The study led by Haley Oliver, assistant professor of food science, found that 6.8% of samples taken in 15 delis before daily operation had begun tested positive for L. monocytogenes. In a second sampling phase, 9.5% of samples taken in 30 delis during operation over six months tested positive for the bacteria. In 12 delis, the same subtypes of the bacteria cropped up in several of the monthly samplings, which could mean that L. monocytogenes can persist in growth niches over time.
"This is a public health challenge," Oliver said. "These data suggest that failure to thoroughly execute cleaning and sanitation protocols is allowing L. monocytogenes to persist in some stores. We can't in good conscience tell people with weak immune systems that it is safe to eat at the deli."
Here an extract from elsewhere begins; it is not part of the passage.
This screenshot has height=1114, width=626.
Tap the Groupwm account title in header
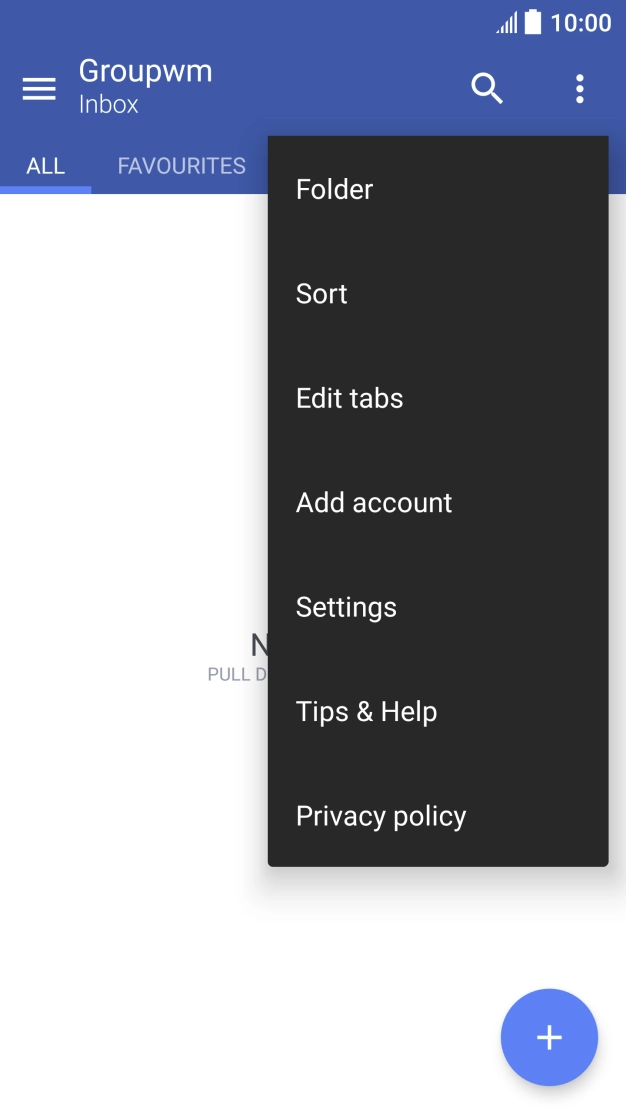145,70
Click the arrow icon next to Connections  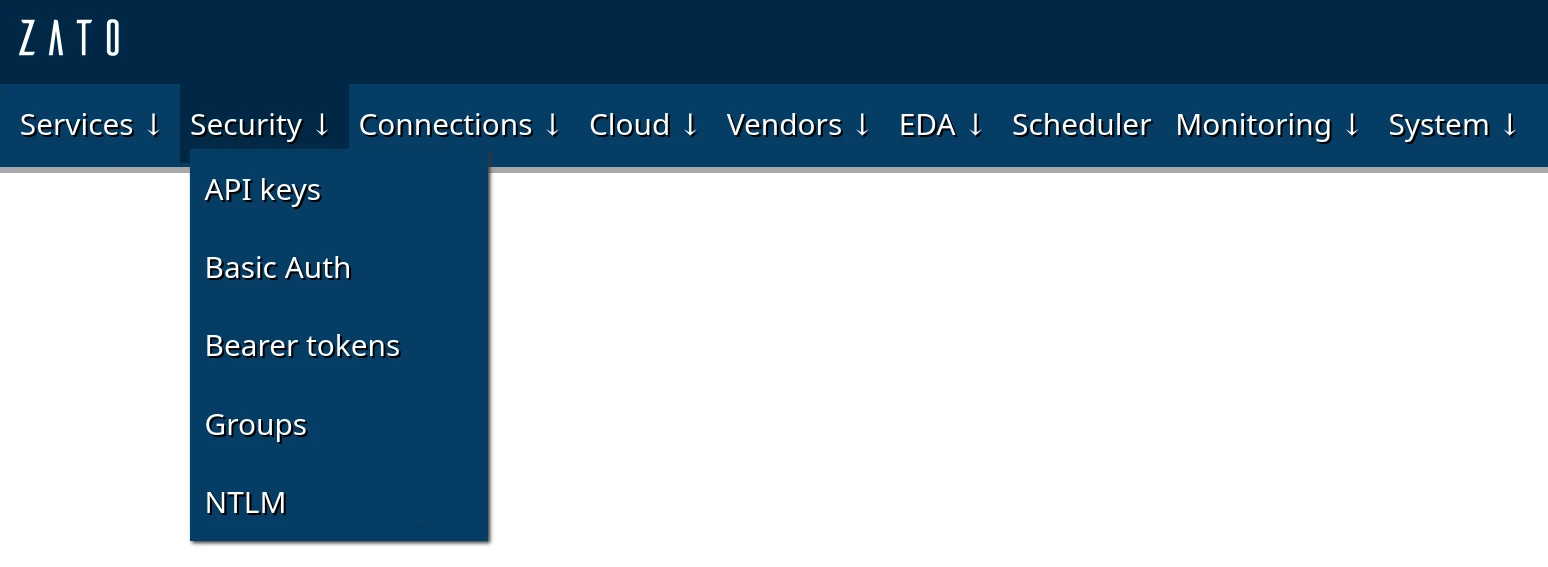pyautogui.click(x=552, y=125)
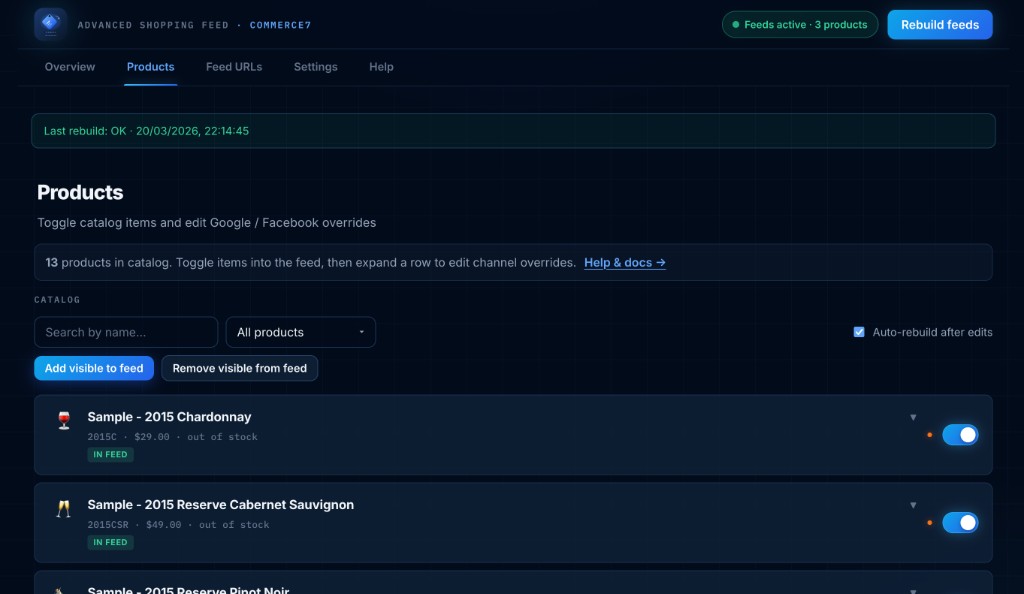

In healthy individuals, eating food contaminated with L. monocytogenes may lead to common food poisoning symptoms such as diarrhea or an upset stomach. But the bacteria can cause listeriosis - a serious systemic infection - in immunocompromised people such as the elderly, infants and children, pregnant women and people with HIV.
In severe cases, L. monocytogenescan pass through the intestinal membrane and into the bloodstream or cross the blood-brain barrier. The bacteria can also cross the placental barrier in pregnant women, which can trigger abortion.
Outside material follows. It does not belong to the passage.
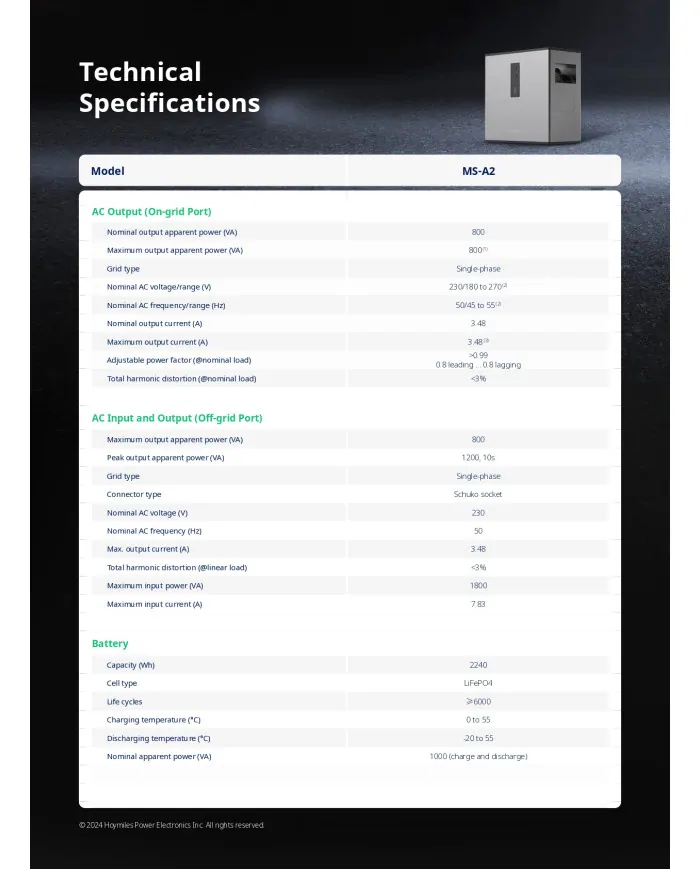Click the Life cycles row label
The height and width of the screenshot is (869, 700).
pyautogui.click(x=124, y=702)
Ready-to-eat deli meats are the food most associated with L. monocytogenes, which can grow at refrigerator temperatures, unlike Salmonella and E. coli.
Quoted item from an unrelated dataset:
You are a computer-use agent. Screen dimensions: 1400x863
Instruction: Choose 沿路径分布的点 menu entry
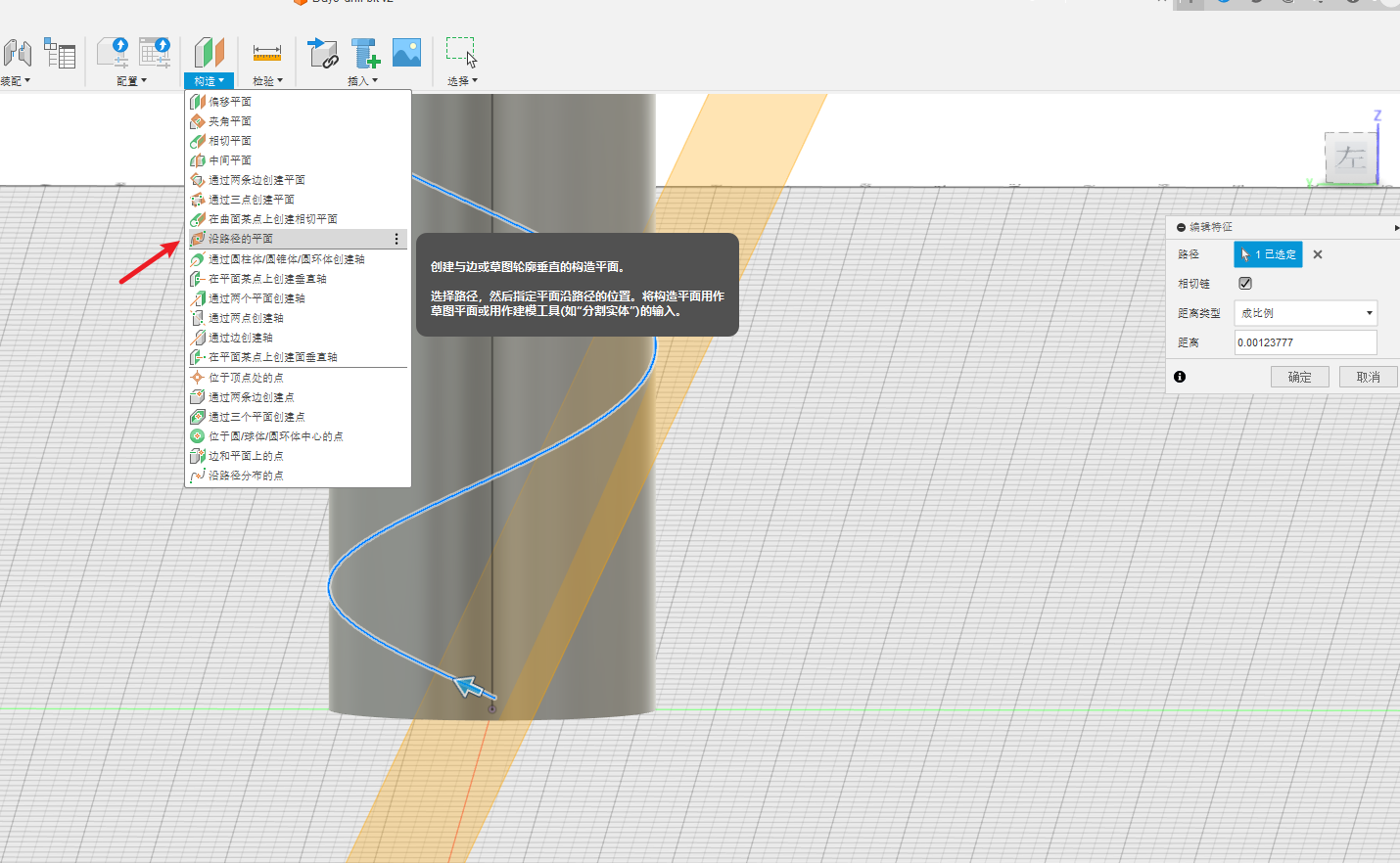pyautogui.click(x=246, y=476)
Risks higher in retail delis
Stringent control measures and inspections have tamped down the presence of L. monocytogenes at meat processing plants, but there are no regulations specific to Listeria for retail delis. Recent risk assessments suggest that up to 83% of listeriosis cases linked to deli meats are attributable to products contaminated at retail.
"It's kind of the Wild West," Oliver said. "Manufacturing has a zero-tolerance policy for Listeria, but that dissipates at the retail level. The challenge of developing systematic cleaning procedures for a wide variety of delis - which are less restricted environments than processing plants - can make Listeria harder to control."
Oliver and her team tested for L. monocytogenes and other Listeria species in 30 delis in national supermarket chains in three states. The researchers swabbed surfaces that come into frequent contact with food, such as meat slicers and counters, and surfaces that typically do not.
About 30% of the delis never tested positive for the pathogen, while some delis tested positive in 35% of the samples collected over six months.
"The prevalence of L. monocytogenes is higher than we expected in a significant percentage of delis, and the bacteria is persisting in these delis over time," Oliver said.
Most of the positive samples were collected from surfaces that usually do not come into contact with food, examples being floors, drains and squeegees. But the bacteria can be transferred unintentionally from these surfaces to food, Oliver said.
While the percentage of L. monocytogenes found on food contact surfaces was low, "these numbers would never be acceptable in manufacturing," she said. "The reason we haven't had a listeriosis outbreak tied to a deli is because it's a disease with a long incubation time, and it's difficult to track to a source. There are only about 1,600 listeriosis cases a year. But the likelihood of death is huge."